The fact that fresh D6 ET still showed a difference between the two groups despite being morphologically identical at the time of ET—the slowly blastulating embryos having time to fully blastulate in extended culture—and having accounted for embryo arrest in the slowly blastulating group is of interest. It suggests that simply performing morphologic assessment on D6 alone may be insufficient to actively manage embryonic dyssynchrony. Of interest is the ability to normalize SIRs between these two groupings by vitrifying embryos and transferring them in a subsequent, and presumably synchronous, cryopreservation cycle.
A retrospective analysis of embryo-endometrial synchrony is complex and comes with expected limitations. The three groups comprising D5 fresh transfer, D6 fresh transfer, and frozen ET represent a convenient cohort. The changes in laboratory practice allowing for these cohorts occurred uniformly at our center. Thus, the groups were created out of uniform practice changes that were independent of the management of embryo-endometrial synchrony. Although efforts were made to control the endometrium given practice standards surrounding ultrasound and serum assessment on the day of ovulation trigger, the possibility of endometrial pathology leading to a pre-receptive or post-receptive state which would be able to be replicated cycle to cycle cannot be entirely excluded (Ruiz-Alonso et al., 2013; Franasiak et al., 2016). Of note, only first ETs were included so as to limit the effect of repeated implantation failure patients. Further aspects of endometrial transcriptome profiling must be considered in light of the controlled ovarian stimulation in fresh ET cycles (Horcajadas et al., 2008). Finally, it is possible that some additional selective pressure was applied in the frozen ET group by the ability of the embryo to survive vitrification and warming; however, there was not a higher rate of survival in the normally blastulating embryos as compared to the slowly blastulating embryos.

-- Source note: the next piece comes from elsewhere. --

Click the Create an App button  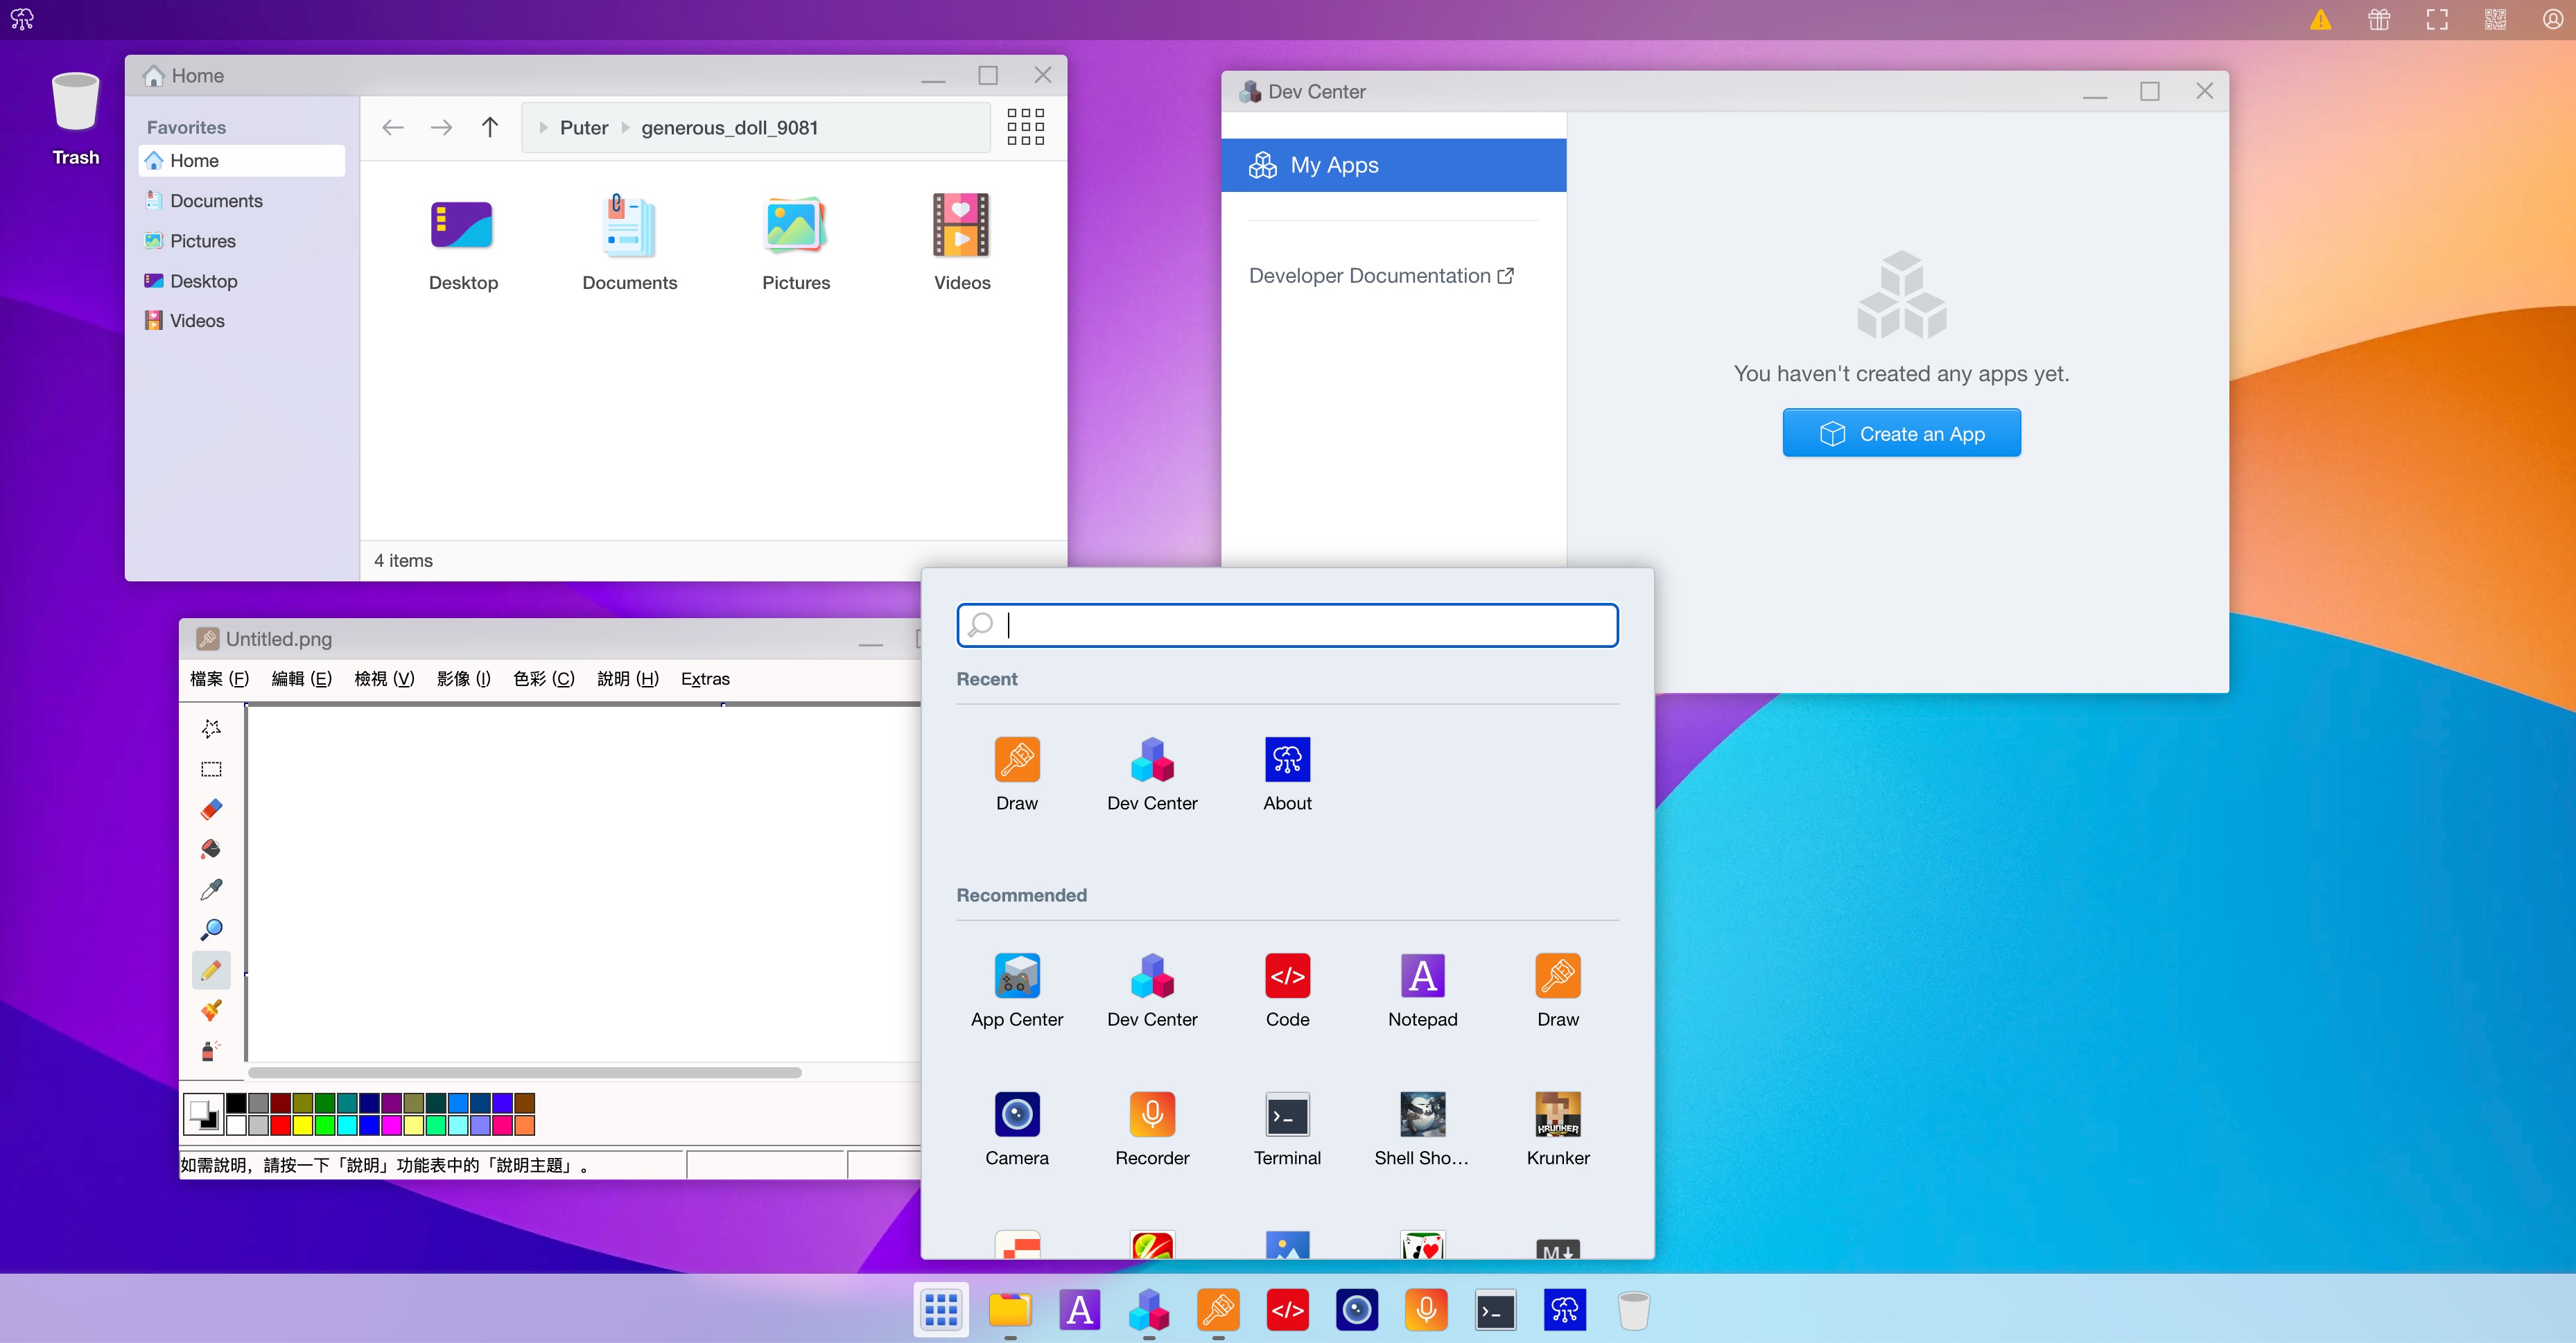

The data presented here lend support to the possibility that a subset of the failures seen in IVF may be due to embryo-endometrial dyssynchrony. It is clear that attention must be paid to endometrial factors that advance the endometrial window of receptivity as well as controlling for factors related to the embryonic window during which it is capable of implantation.
Authors’ roles
The authors listed on this manuscript substantially contributed to the study conception and design, acquisition and interpretation of data, and drafting/revising the manuscript. All have given final approval of the version to be published.
Funding
None.
Conflict of interest
The authors have nothing to disclose/declare.